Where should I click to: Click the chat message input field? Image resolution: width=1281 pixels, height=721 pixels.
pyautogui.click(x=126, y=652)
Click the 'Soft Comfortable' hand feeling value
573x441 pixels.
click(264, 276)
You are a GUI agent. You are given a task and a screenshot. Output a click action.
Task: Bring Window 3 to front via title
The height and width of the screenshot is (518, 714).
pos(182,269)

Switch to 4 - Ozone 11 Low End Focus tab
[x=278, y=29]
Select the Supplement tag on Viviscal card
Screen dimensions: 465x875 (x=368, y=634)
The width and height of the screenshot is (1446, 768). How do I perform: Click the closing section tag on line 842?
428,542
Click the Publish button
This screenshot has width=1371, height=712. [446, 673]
★ ★ ★
Exercise details: Extract every record. Keep wording exact.

Written solution:
Where should I click to: Click the chat message input field? Image resolution: width=1281 pixels, height=721 pixels.
pyautogui.click(x=126, y=652)
Click the 'Soft Comfortable' hand feeling value
573x441 pixels.
click(264, 276)
You are a GUI agent. You are given a task and a screenshot. Output a click action.
Task: Bring Window 3 to front via title
The height and width of the screenshot is (518, 714).
pos(182,269)

Switch to 4 - Ozone 11 Low End Focus tab
[x=278, y=29]
Select the Supplement tag on Viviscal card
Screen dimensions: 465x875 (x=368, y=634)
The width and height of the screenshot is (1446, 768). How do I perform: Click the closing section tag on line 842?
428,542
Click the Publish button
This screenshot has width=1371, height=712. [446, 673]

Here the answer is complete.